The last revision in diesel prices happened on February 15, when the price of the fuel was increased by 45 paise per litre.

Before this, a revision in prices happened on January 17 when the price of petrol was reduced by about 29 paisa per litre and that of diesel was hiked by about 50 paisa per litre. Earlier that day, the Union Cabinet permitted the three public sector oil marketing firms - IndianOil, Hindustan Petroleum and Bharat Petroleum - to revise diesel prices by a small quantum every month.

Oil firms lose about Rs. 450 crore every day from having to sell diesel, cooking gas (LPG) and kerosene at subsidised rates. For the full year, their total losses are estimated to be more than Rs. 1,50,000 crore. However, these oil firms get compensated for their losses from the Finance Ministry and their sister upstream PSUs such as Oil and Natural Gas Corporation, GAIL and Oil India.

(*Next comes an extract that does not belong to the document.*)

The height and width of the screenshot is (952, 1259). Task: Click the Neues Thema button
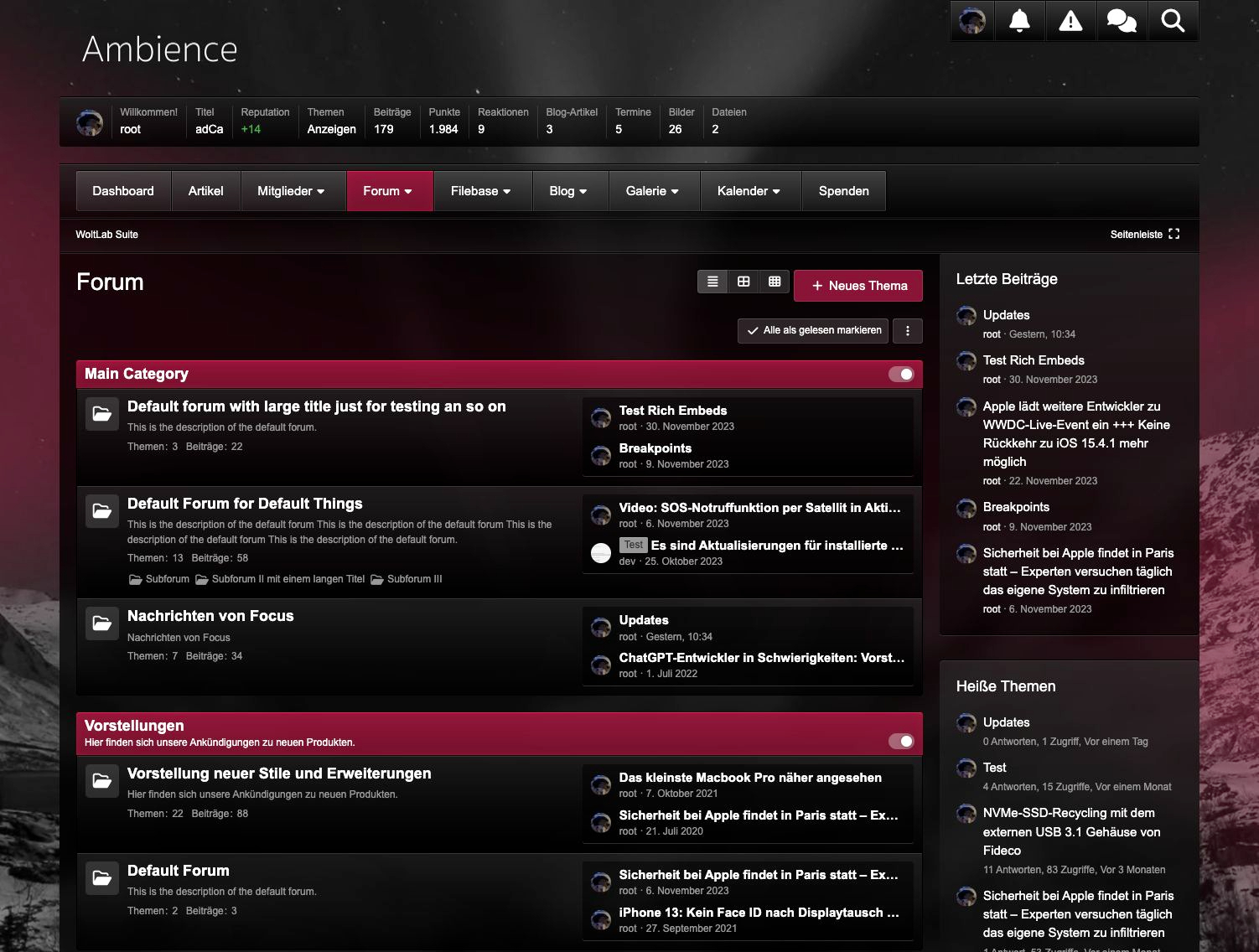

In an effort to ease the burden of having to sell fuels at subsidized rates, the Finance Ministry had sent letters of comfort to IndianOil, BPCL and HPCL, detailing a payout of Rs.25,000 crore in compensation.

Of the total amount, IndianOil will get Rs. 13,474.56 crore, BPCL Rs. 5,987.25 crore and HPCL Rs. 5,538.19 crore. The Finance Ministry has already given Rs. 30,000 crore in subsidy to the companies in the first two quarters.

The actual disbursement, based on the comfort letter of the ministry, will be made after Parliament has approved the supplementary demands for grants in the forthcoming Budget session.

India is largely dependent on imports for its fuel needs. It imports 80 per cent of the crude it refines, about 3.7 million barrels per day.

In order to minimise its dependency on imports by 2030, the Oil Ministry has proposed to set up a committee under Vijay Kelkar, former advisor to the Finance Ministry, which will submit a proposal in two months. Mr Kelkar also heads a committee on fiscal consolidation that had suggested an increase in fuel prices and the deregulation of diesel.